On November 9, 2020, the Tax Court issued a Memorandum Opinion in the case Dang v. Commissioner (T.C. Memo. 2020-150). The primary issue before the court in Dang was whether the petitioners incurred “reasonable administrative costs” under IRC § 7430 and whether the petitioners are entitled to an award of reasonable litigation costs.

The Dang Background

In 2007, Mr. Dang started Copia Networks, Inc. (Copia), which purchased computers and other electronic equipment for resale to wholesalers in Vietnam. Upon completion of the audit the IRS mailed to petitioners a notice of deficiency in which it determined deficiencies of $83,000 and $24,000 for tax years 2008 and 2009, respectively, and accuracy-related penalties under section 6662. Ultimately, the parties entered into a stipulated decision and the IRS conceded the accuracy related penalties.

The Dang Plan

The petitioners requested that the IRS levy against funds held in Mr. Dang’s individual retirement account (IRA). Petitioners offered this alternative because a levy by the IRS is one of the exceptions to the additional tax on early distributions from retirement plans under IRC § 72(t). The IRS declined petitioners’ invitation because it determined that petitioners had alternative sources of funds that were sufficient to satisfy the liabilities in full.

The Dang Petition

The Dangs petitioned the Tax Court seeking a review of the determination that the selection of the levy source was a discretionary matter for IRS Collections and thus the levy source request was properly addressed to IRS Collections and not the Appeals Office.  The IRS filed its answer conceding that the Appeals Office abused its discretion in rejecting petitioners’ offer to pay in full via a levy on the IRA. The IRS indicated that it would move to remand the case so the Appeals Office could correct its error and explained that the substitution of assets is a valid collection alternative and conceding that the Appeals Office should have considered petitioners’ request for the IRS to levy on the IRA. See Treas. Reg. § 301.6330-1(e)(3).

The Dang Litigation Costs

IRC § 7430 provides for an award of reasonable litigation and administrative costs to a taxpayer in a proceeding involving the collection of any tax, interest, or penalty. An award may be made where the taxpayer can demonstrate that he: (1) is the “prevailing party”, (2) has exhausted administrative remedies within the IRS, (3) has not unreasonably protracted the proceedings, and (4) has claimed “reasonable” costs. IRC § 7430(a), (b)(1), (3), (c)(1) and (2); Morrison v. Commissioner, 565 F.3d 658, 661 (9th Cir. 2009), rev’g on other grounds T.C. Memo. 2006-103; Alterman v. Commissioner, 146 T.C. 226, 227 (2016).

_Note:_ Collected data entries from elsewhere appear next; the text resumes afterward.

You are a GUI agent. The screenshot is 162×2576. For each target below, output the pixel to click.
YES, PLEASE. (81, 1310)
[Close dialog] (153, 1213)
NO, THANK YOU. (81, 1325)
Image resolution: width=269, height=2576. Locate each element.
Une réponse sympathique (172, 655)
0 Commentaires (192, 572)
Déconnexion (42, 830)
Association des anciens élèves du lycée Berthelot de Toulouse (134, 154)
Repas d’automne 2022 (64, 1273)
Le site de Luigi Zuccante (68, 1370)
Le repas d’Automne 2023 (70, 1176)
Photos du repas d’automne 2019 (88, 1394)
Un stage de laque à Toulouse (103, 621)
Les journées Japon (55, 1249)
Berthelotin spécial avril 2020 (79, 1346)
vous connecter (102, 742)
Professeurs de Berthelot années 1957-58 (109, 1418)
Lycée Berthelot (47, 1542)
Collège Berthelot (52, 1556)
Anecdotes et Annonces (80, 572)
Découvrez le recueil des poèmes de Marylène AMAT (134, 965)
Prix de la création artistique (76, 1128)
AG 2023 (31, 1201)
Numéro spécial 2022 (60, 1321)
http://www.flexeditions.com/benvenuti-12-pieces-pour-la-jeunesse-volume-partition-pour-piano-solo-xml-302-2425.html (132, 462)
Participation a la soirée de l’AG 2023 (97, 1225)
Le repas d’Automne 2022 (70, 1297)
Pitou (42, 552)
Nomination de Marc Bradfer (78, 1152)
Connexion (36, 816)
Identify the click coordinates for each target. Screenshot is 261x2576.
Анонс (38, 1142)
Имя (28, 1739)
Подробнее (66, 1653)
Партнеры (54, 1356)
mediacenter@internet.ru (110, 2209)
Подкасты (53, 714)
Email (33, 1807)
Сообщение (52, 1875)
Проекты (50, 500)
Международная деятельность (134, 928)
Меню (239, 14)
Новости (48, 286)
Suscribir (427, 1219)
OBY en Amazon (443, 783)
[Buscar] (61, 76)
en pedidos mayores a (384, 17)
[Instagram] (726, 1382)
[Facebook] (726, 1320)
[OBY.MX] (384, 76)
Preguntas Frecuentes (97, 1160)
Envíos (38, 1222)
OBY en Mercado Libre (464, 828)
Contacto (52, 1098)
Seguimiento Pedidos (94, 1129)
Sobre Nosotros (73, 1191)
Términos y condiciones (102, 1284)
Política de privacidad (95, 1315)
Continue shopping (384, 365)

These requirements are conjunctive; failure to satisfy any one precludes an award of costs to the taxpayer. See Minahan v. Commissioner, 88 T.C. 492, 497 (1987); Marten v. Commissioner, T.C. Memo. 2000-186. As relevant here, a “prevailing party” is a party that “has substantially prevailed with respect to the amount in controversy” or “with respect to the most significant issue or set of issues presented.” IRC § 7430(c)(4)(A)(i). A party is not treated as a “prevailing party”, however, if “the United States establishes that the position of the United States in the proceeding was substantially justified.” Id.

A rebuttable presumption arises that the Government’s position was not substantially justified when it fails to adhere to applicable published guidance during the administrative proceeding. IRC § 7430(c)(4)(A)(ii). Applicable published guidance means regulations, revenue rulings, revenue procedures, information releases, notices, and announcements, as well as private letter rulings, technical advice memoranda, and determination letters issued to the taxpayer. IRC § 7430(c)(4)(A)(iv).

Reasonable Administrative Costs

Reasonable administrative costs are limited to those costs incurred by the taxpayer on or after the earliest of: (1) the date of the receipt by the taxpayer of the notice of determination, (2) the date of the notice of deficiency, or (3) the date of the first letter of proposed deficiency that allows the taxpayer to appeal a decision to the IRS Appeals Office. IRC § 7430(c)(2); Treas. Reg. § 301.7430-4(a).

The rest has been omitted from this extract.